Butler is a town in Day County, South Dakota, United States. The population was 4 at the 2020 census. Butler ties with Verdon and Lowry as the second least populous municipality in South Dakota.

==History==
Butler was laid out in 1887, and named in honor of Harrison Butler, the original owner of the site.

==Geography==

According to the United States Census Bureau, the town has a total area of 0.29 sqmi, all land.

==Demographics==

Historical population
| Census | Pop. | Note | %± |
| 1910 | 162 |  | — |
| 1920 | 156 |  | −3.7% |
| 1930 | 184 |  | 17.9% |
| 1940 | 153 |  | −16.8% |
| 1950 | 109 |  | −28.8% |
| 1960 | 62 |  | −43.1% |
| 1970 | 38 |  | −38.7% |
| 1980 | 22 |  | −42.1% |
| 1990 | 17 |  | −22.7% |
| 2000 | 17 |  | 0.0% |
| 2010 | 17 |  | 0.0% |
| 2020 | 4 |  | −76.5% |
U.S. Decennial Census

===2010 census===
As of the census of 2010, there were 17 people, 9 households, and 6 families residing in the town. The population density was 58.6 PD/sqmi. There were 12 housing units at an average density of 41.4 /sqmi. The racial makeup of the town was 100.0% White.

There were 9 households, of which 66.7% were married couples living together and 33.3% were non-families. 22.2% of all households were made up of individuals. The average household size was 1.89 and the average family size was 2.17.

The median age in the town was 53.5 years. 0.0% of residents were under the age of 18; 5.9% were between the ages of 18 and 24; 23.6% were from 25 to 44; 47% were from 45 to 64; and 23.5% were 65 years of age or older. The gender makeup of the town was 64.7% male and 35.3% female.

===2000 census===
As of the census of 2000, there were 17 people, 6 households, and 6 families residing in the town. The population density was 27.9 PD/sqmi. There were 7 housing units at an average density of 11.5 per square mile (4.4/km^{2}). The racial makeup of the town was 100.00% White.
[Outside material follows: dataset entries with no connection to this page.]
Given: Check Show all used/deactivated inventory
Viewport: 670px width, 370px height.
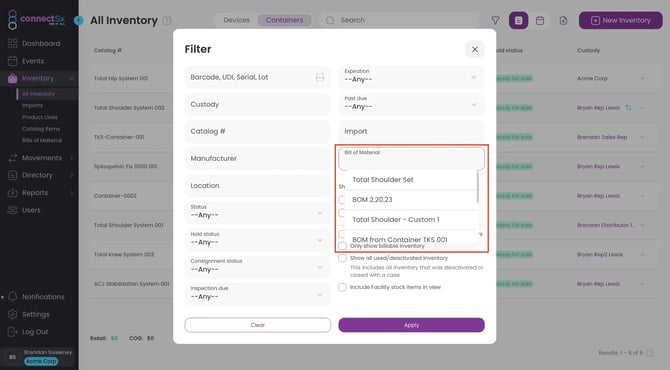Looking at the screenshot, I should coord(342,258).
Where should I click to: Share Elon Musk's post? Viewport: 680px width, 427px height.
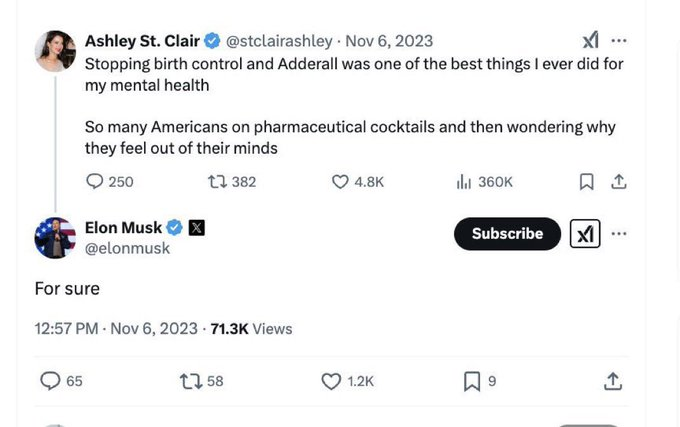613,381
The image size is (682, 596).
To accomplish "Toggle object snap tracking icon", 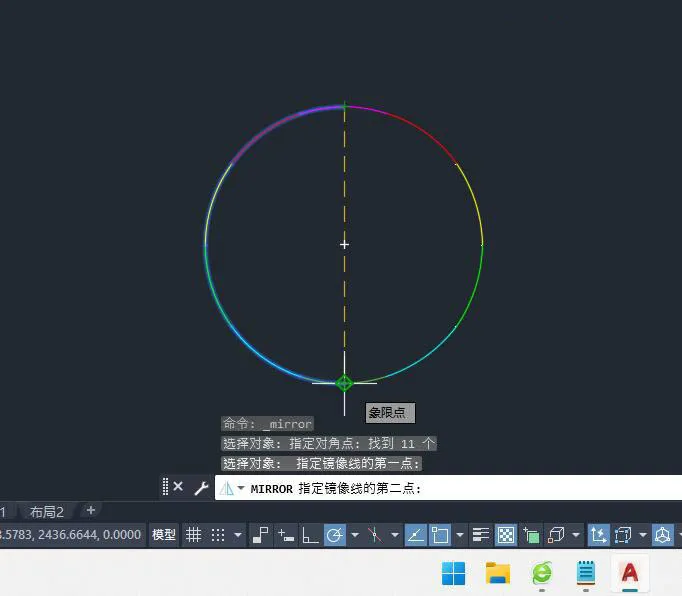I will (415, 535).
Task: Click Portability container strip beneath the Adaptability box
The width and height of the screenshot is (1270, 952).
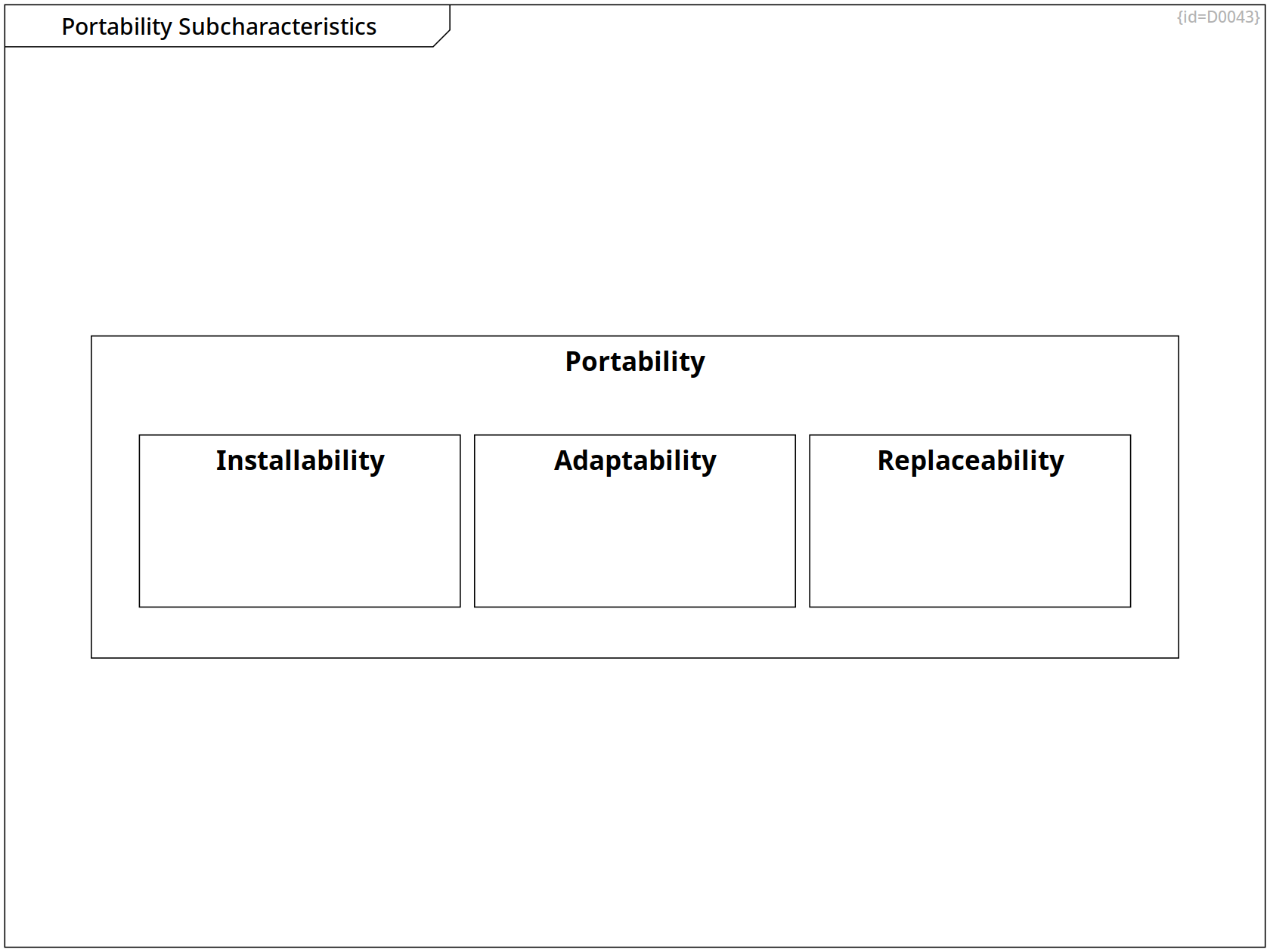Action: (x=634, y=632)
There were 6 households, out of which 50.0% had children under the age of 18 living with them, 83.3% were married couples living together, and 0.0% were non-families. No households were made up of individuals, and none had someone living alone who was 65 years of age or older. The average household size was 2.83 and the average family size was 2.83.

In the town, the population was spread out, with 23.5% under the age of 18, 23.5% from 25 to 44, 41.2% from 45 to 64, and 11.8% who were 65 years of age or older. The median age was 45 years. For every 100 females, there were 112.5 males. For every 100 females age 18 and over, there were 116.7 males.

The median income for a household in the town was $16,875, and the median income for a family was $16,875. Males had a median income of $21,250 versus $0 for females. The per capita income for the town was $8,371. Below the poverty line were 23.8% of people, 28.6% of families, 40.0% of those under 18 and 33.3% of those over 64.